I was just talking about mortgages last night with my mother. She mentioned that she and my stepdad going to refinance their house here in Maryland, and use the money to pay off their second home in Florida. They're going to take out a 30 year mortgage, but then try to pay it down ahead of schedule.
I told her that, as low as rates are, she might as well just let it go the 30 year route. There's a good chance that mortgage will outlive them, as she's 63 and my stepdad's 59. The monthly payment is only going to be around $750-800 per month (plus property taxes, as they pay that separately rather than from an escrow account).
She's been whining a bit lately about being bored and lonely in retirement, so I told her that she and my stepdad need to get out there and live, have fun, and enjoy the retirement. They don't need to save anything for me, and when they pass on, it makes no difference whether I inherit a house with a mortgage, a house free-and-clear, or no house at all!
As for me, I keep thinking about paying my mortgage off early, but with the interest rate so low, at 3.5%, it's hard to do. Mine is adjustable, as it's a HELOC, so it can go up. I should be taking advantage of the low rates and pay it down now, but I've just been finding better things to do with the money. If rates start to rise too much though, I'll try to pay it down enough so that the monthly payment stays about the same.

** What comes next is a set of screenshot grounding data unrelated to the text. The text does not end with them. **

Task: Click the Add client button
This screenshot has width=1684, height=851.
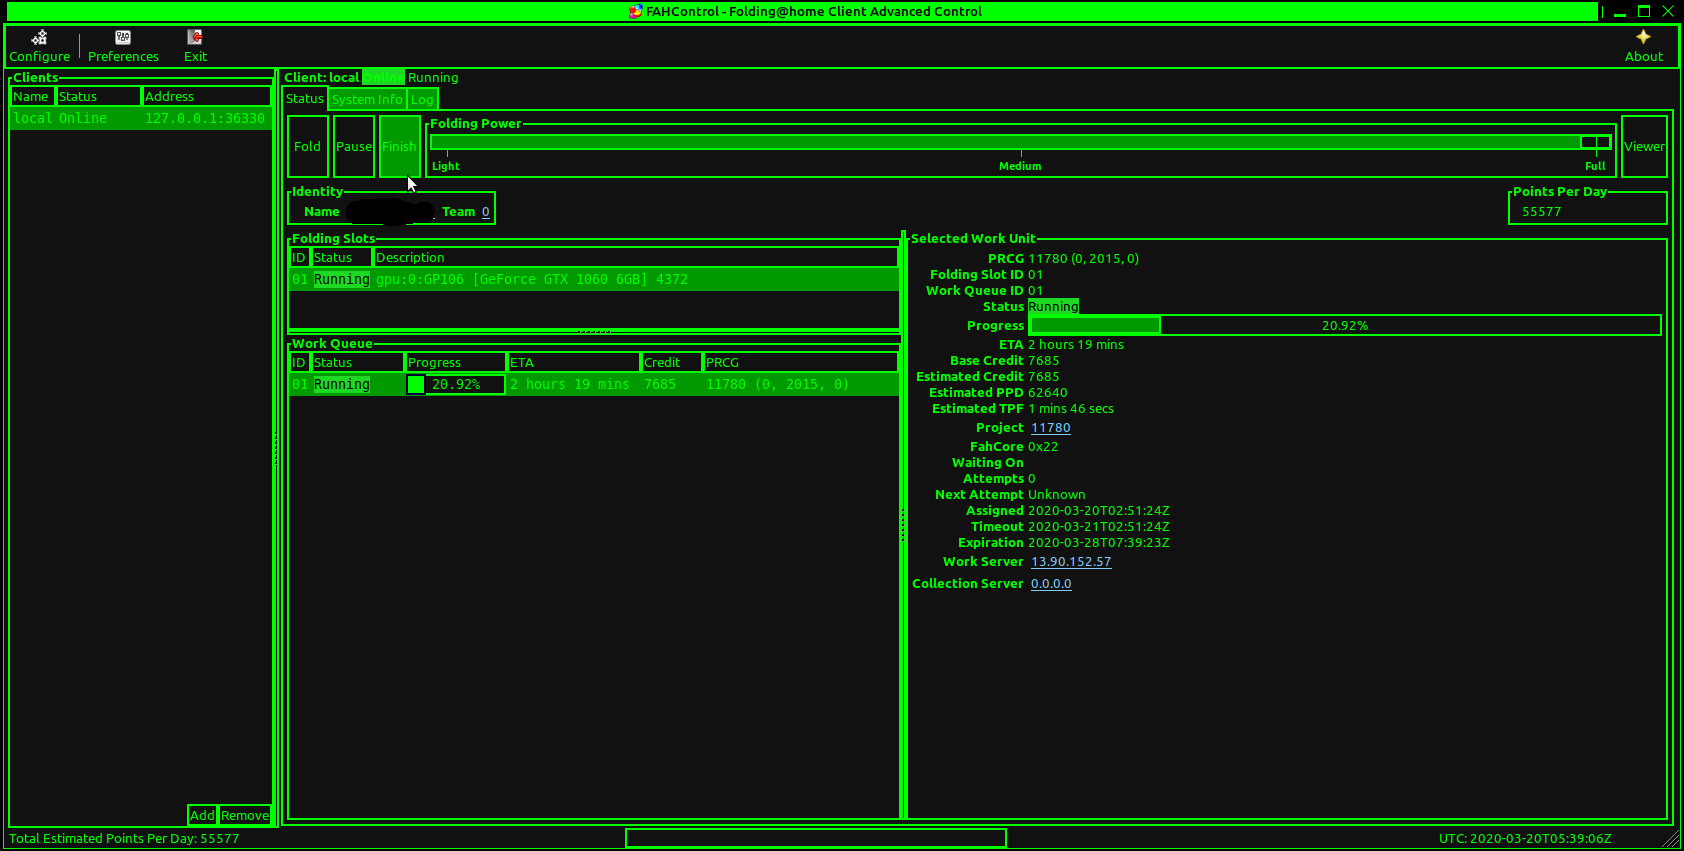Action: click(202, 815)
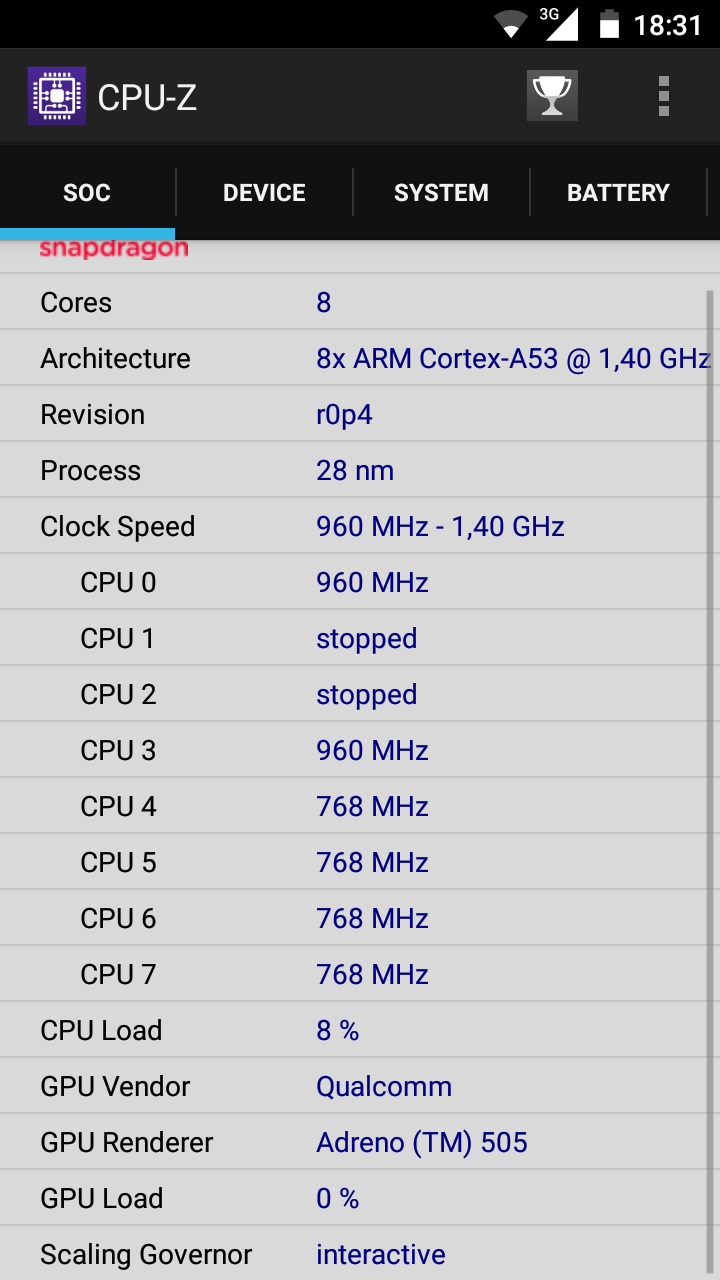This screenshot has width=720, height=1280.
Task: Tap the status bar clock 18:31
Action: (x=668, y=25)
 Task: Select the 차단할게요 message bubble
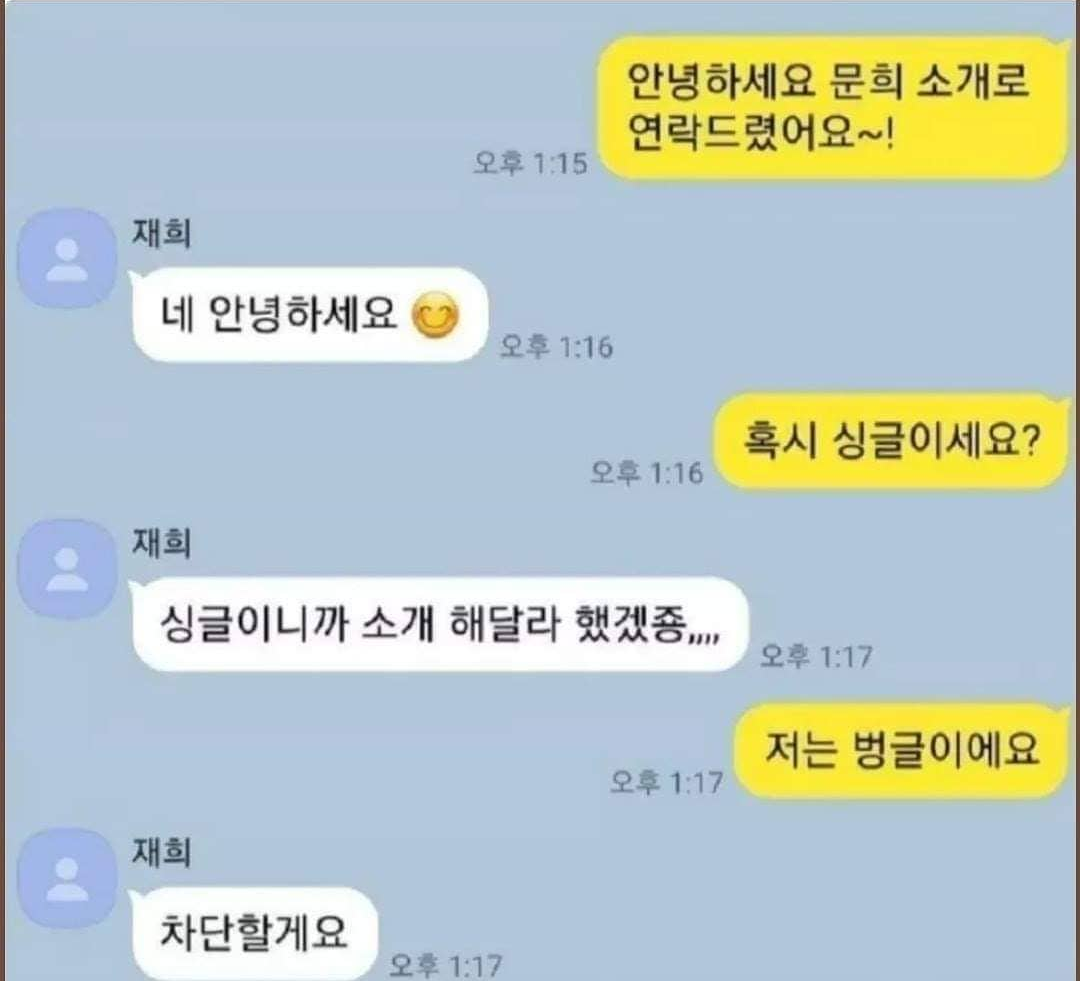254,933
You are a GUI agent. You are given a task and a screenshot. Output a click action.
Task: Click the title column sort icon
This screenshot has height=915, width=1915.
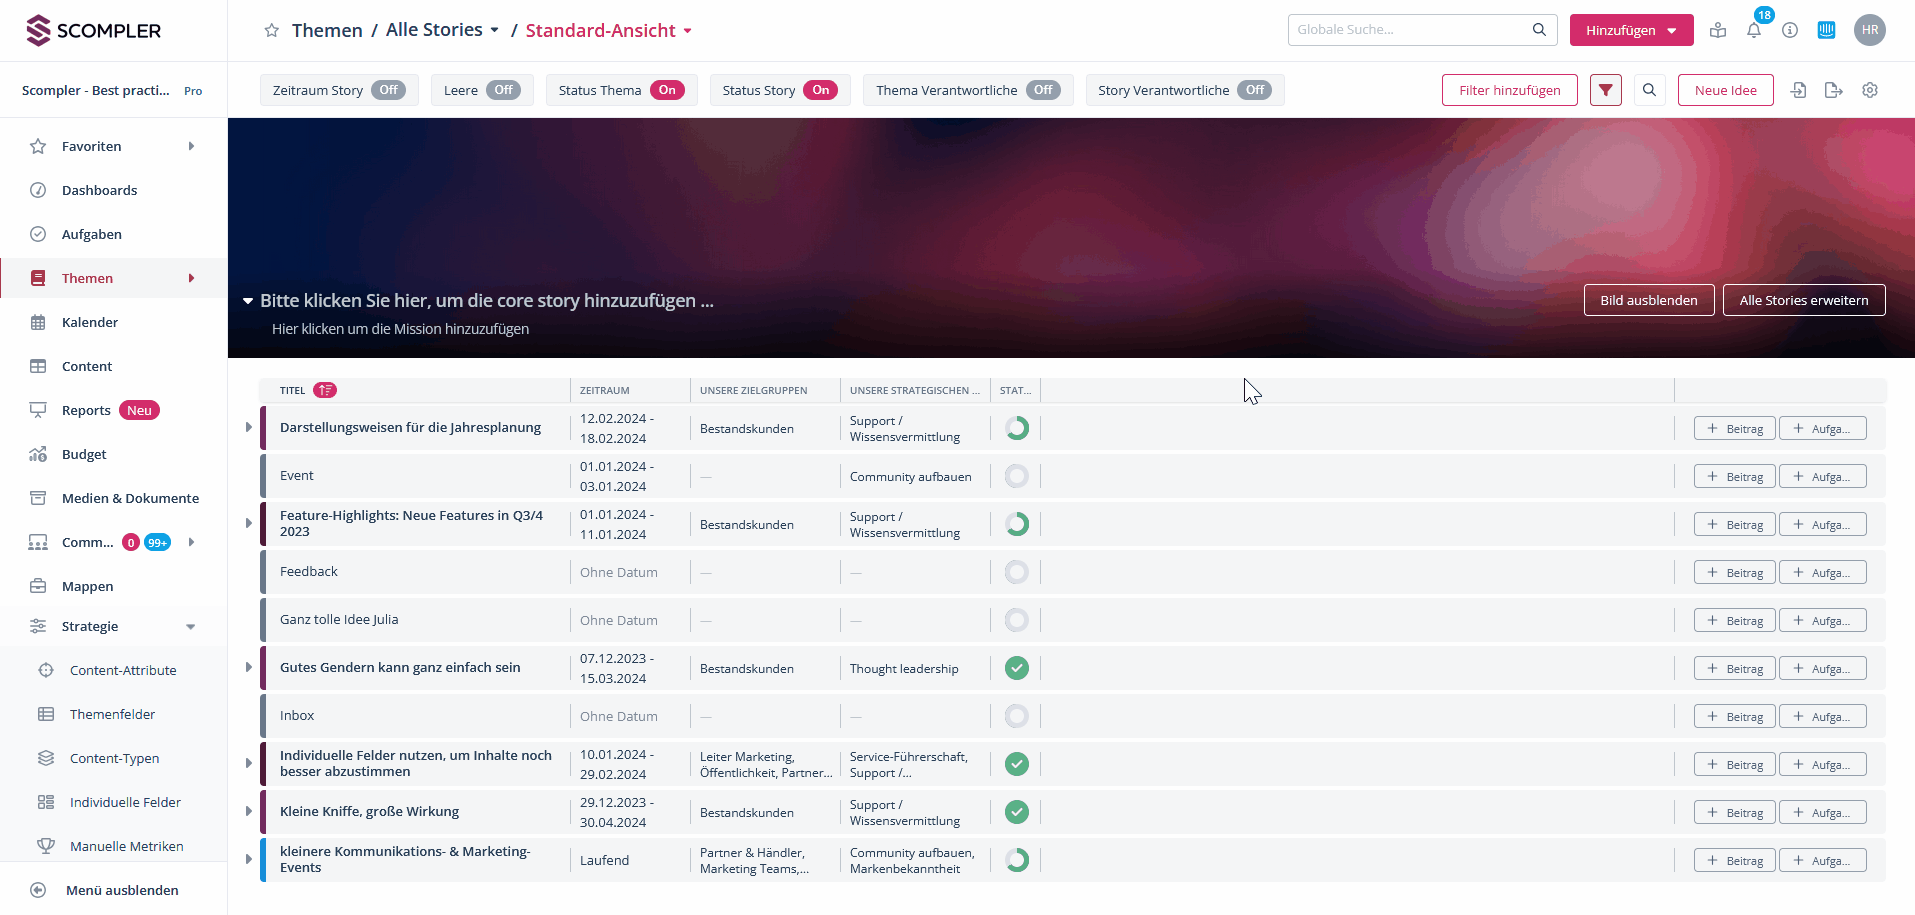(325, 390)
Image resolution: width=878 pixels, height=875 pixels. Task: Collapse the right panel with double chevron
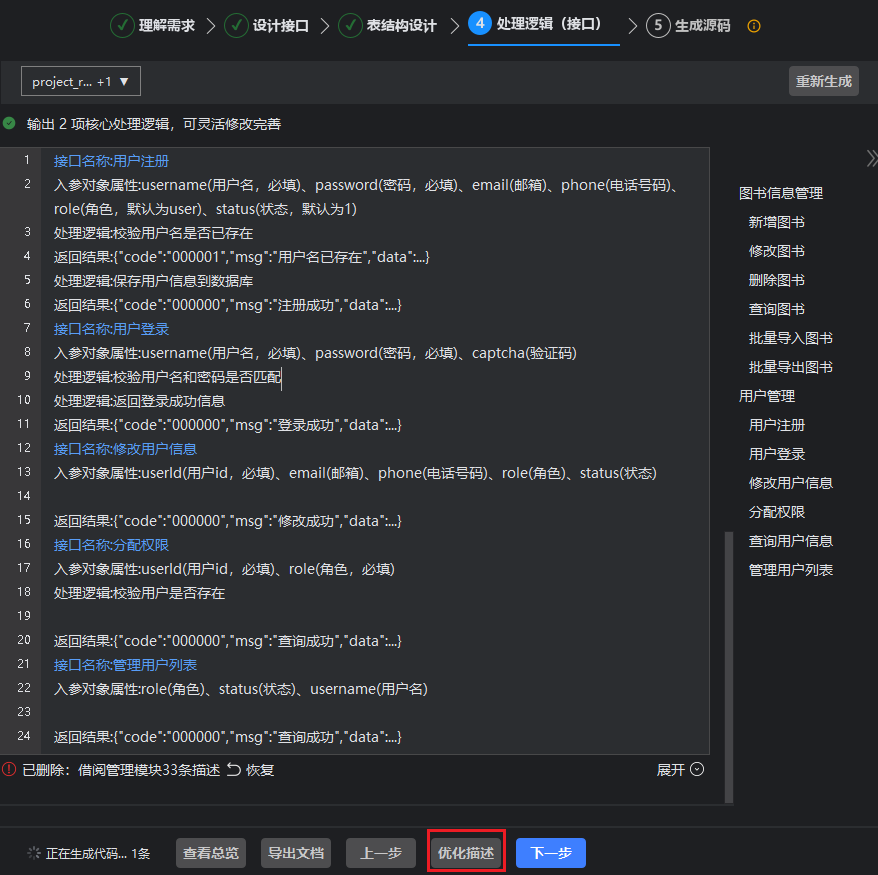tap(871, 158)
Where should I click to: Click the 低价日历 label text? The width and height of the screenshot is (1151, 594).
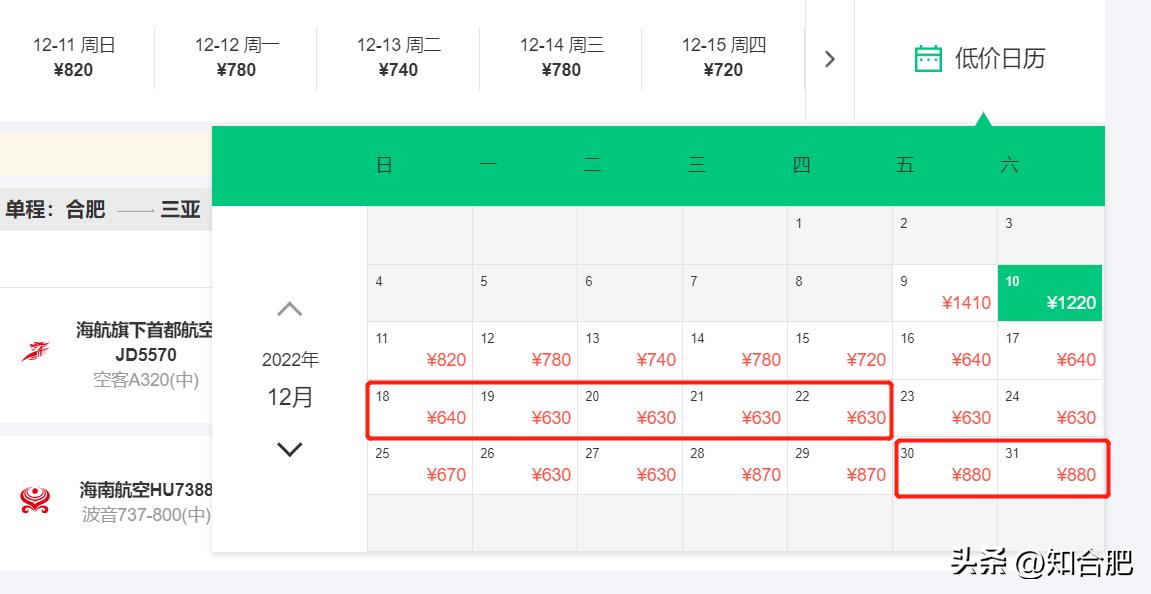[999, 59]
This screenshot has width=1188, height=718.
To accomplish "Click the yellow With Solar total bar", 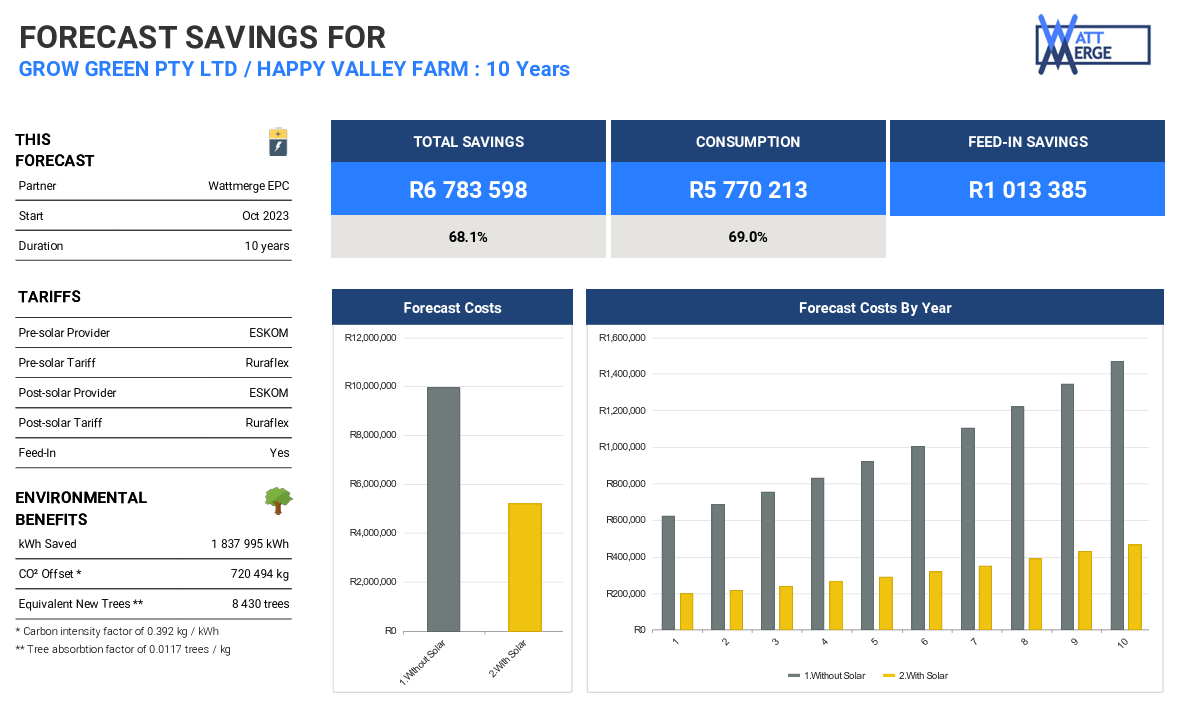I will point(524,567).
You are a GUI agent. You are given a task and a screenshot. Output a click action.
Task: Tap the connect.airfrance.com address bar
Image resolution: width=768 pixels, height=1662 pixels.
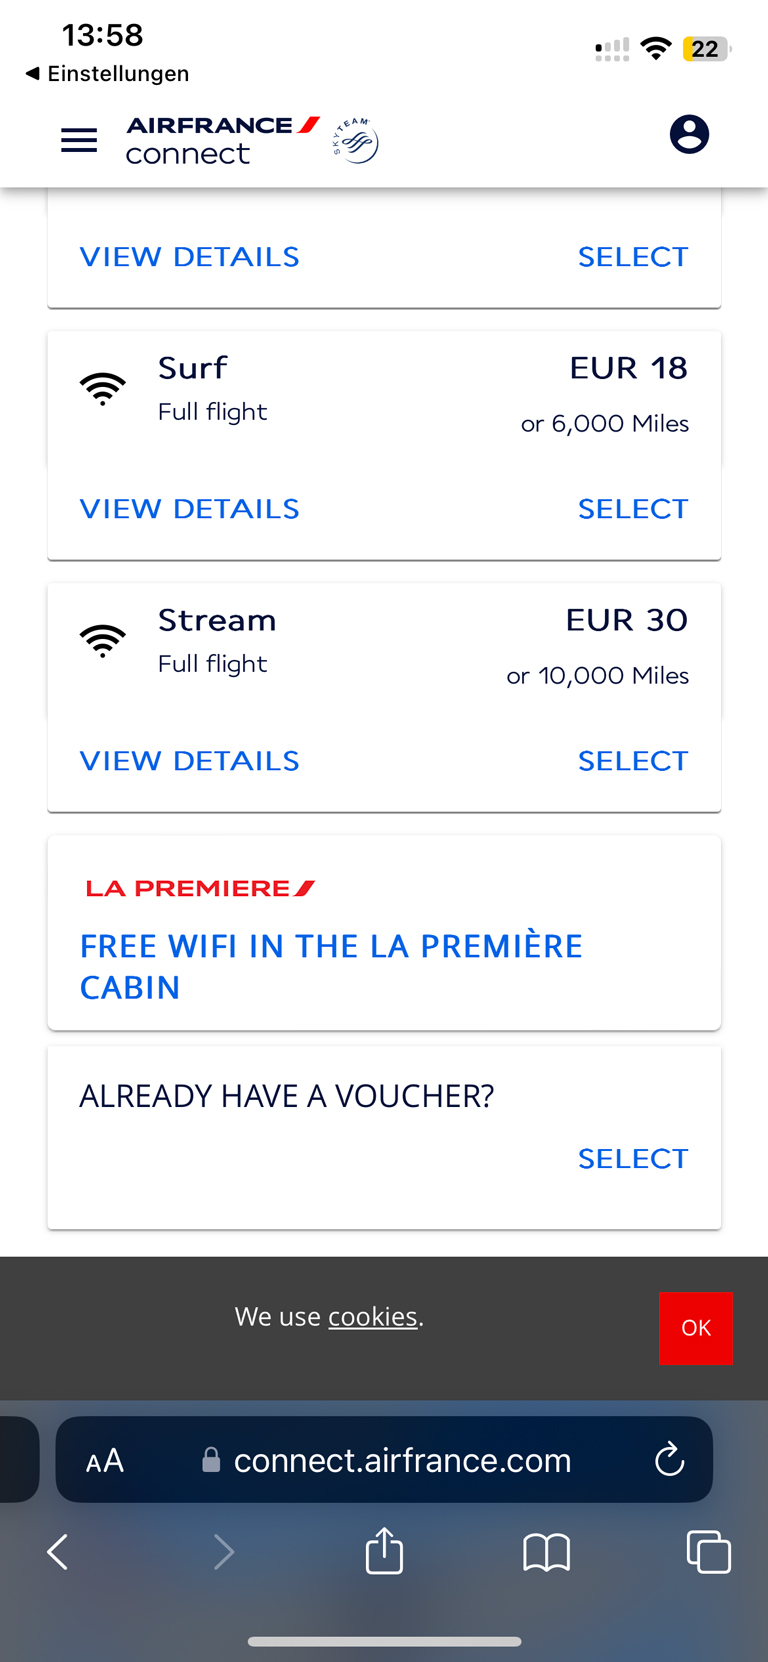pyautogui.click(x=402, y=1460)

I had thought about refinancing to a 30 year fixed back in late 2010, but the credit union wanted something like $8,000 in closing costs. Which I thought was just too much for a $160,000 (at the time) mortgage. I figured that I'd be better served just taking that $8,000 and paying down the existing HELOC, which is what I ended up doing. Between that and other extra payments, I've managed to get it down to around $147,800, which ain't bad for a year and a half, I guess. So, despite my thoughts against paying it down early, looks like I've been managing to do that, anyway!